[ANN] A Package for Generating Corner Plots (PairPlots.jl)

A Package for Generating Corner Plots (PairPlots.jl)

Corner plots are a useful way of visualizing high dimensional data by presenting a grid of 2D histograms comparing each pair of variables. This package aims to provide a flexible interface for generating these grids, but by default aims to reproduce as closely as possible the output of corner.py.

Usage:

using Plots, PairPlots

a = randn(1000)
b = randn(1000)
data = (;a, b)

corner(data)

This is built on RecipesBase rather than Plots directly, so it should be fairly lightweight. Currently only tested with the GR backend.

Here are a few example plots:

The default is to overplot the datapoints, 2D histograms, and contour plots, but these can be turned on or off. It’s easy to customize each series and even swap out the series types. For instance, the 1D histograms can be changed from :step to :line just by passing in a new seriestype via hist_kwargs. Or, see the README for an example of using 3D wireframes on the off-diagonals.

This package isn’t yet registered since I haven’t settled on a name. The obvious CornerPlots turns out to be taken by the existing CornerPlot.jl, a package with similar goals for Gadfly. Name suggestions welcome!

Edit: now called PairPlots.jl

47 Likes

That looks excellent stuff.

Suggestion: Scatterplot Matrices

Thanks that’s not bad!

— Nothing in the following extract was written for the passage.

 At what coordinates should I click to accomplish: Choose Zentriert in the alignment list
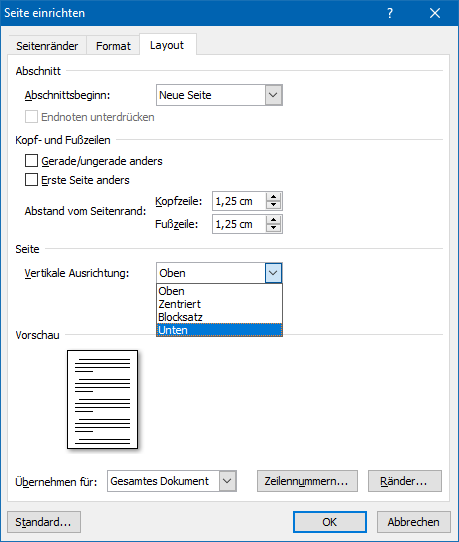pos(219,304)
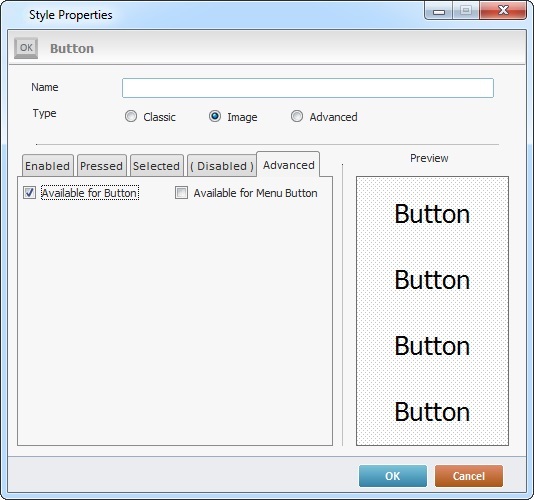Click the last Button preview sample
534x500 pixels.
(x=432, y=412)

From that same link, there is also PairPlots. That would be pretty easy to remember.

3 Likes

Thank you @sefffal for the contribution. We have our own corner plot recipe in GeoStats.jl as you mentioned in your README and could migrate it to a separate package like yours if it is maintained and expanded with more options in the future. In our case, we correct the histogram using the spatial coordinates of the samples: Plotting · GeoStats.jl

Would you recipe allow custom estimators of the histograms in the future?

Hi, I would be happy to add that functionality. Currently I calculate the histograms using the fit function in StatsBase. If we added a way to control that fit, would that be sufficient? Or would it be better to directly accept a precalculated histogram for each plot?

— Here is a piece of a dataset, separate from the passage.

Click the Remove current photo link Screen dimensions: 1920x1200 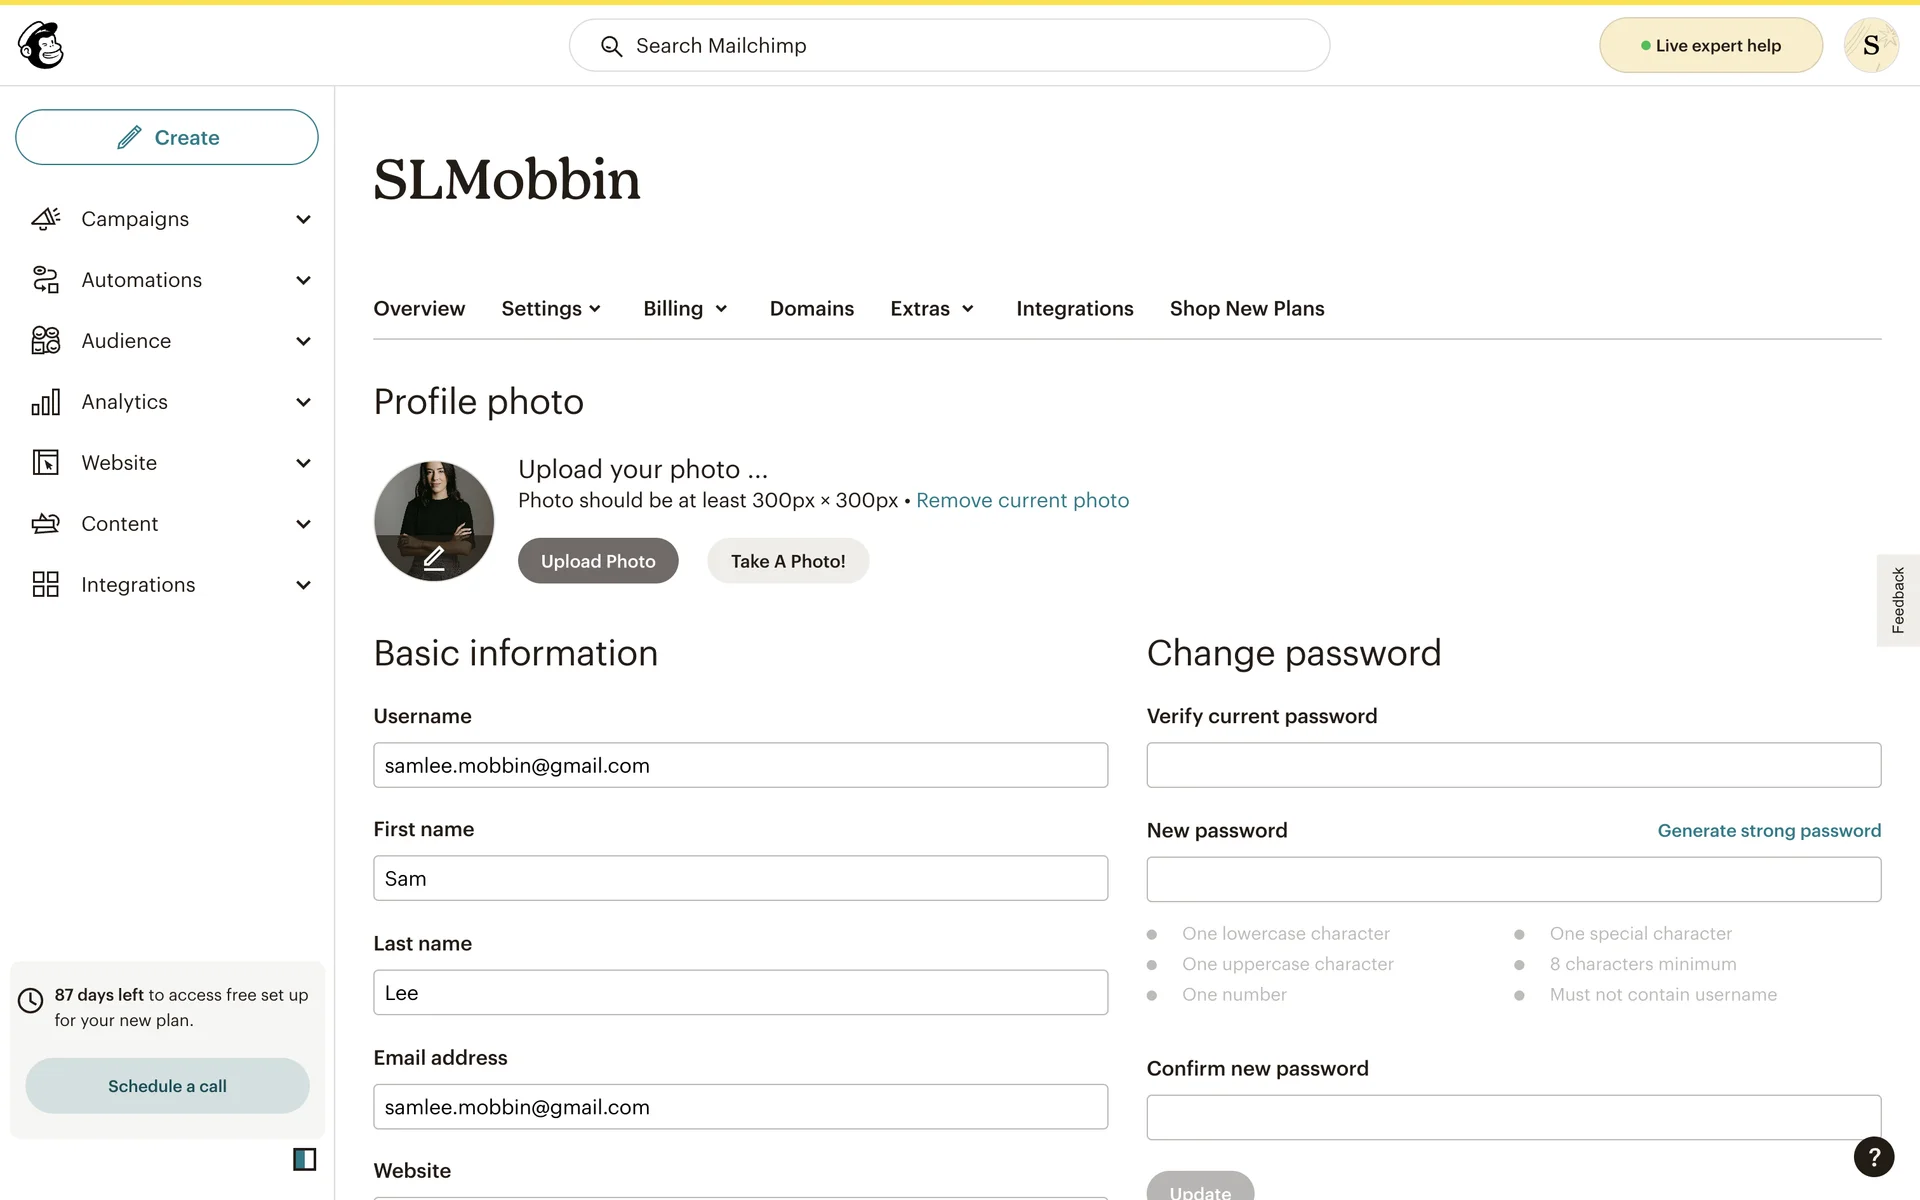point(1022,500)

It would be great if we could pass in a function to compute the histogram on the fly for each entry in the corner plot. We have a EmpiricalHistogram type in GeoStats.jl that stores a classical Histogram inside but has a spatial correction as I mentioned. If we could pass a function (or functor) with the parameters of estimation that would be enough. You can check our plot recipe to understand what is happening more or less. Please let me know if you have any questions.

1 Like

I think I’ve settled on PairPlots.jl for the package name, but now I am not sure about the main function name. Should I keep corner(...) or change to pairplot(...) for consistency? Once that is settled I will register the first version. Thanks, I appreciate the feedback!

3 Likes

I think the name conerplot is widely used so I wouldn’t change the name of the function. You could also add corrplot in the future like the one in StatsPlots…jl so your PaiPlots.jl package is comprehensive.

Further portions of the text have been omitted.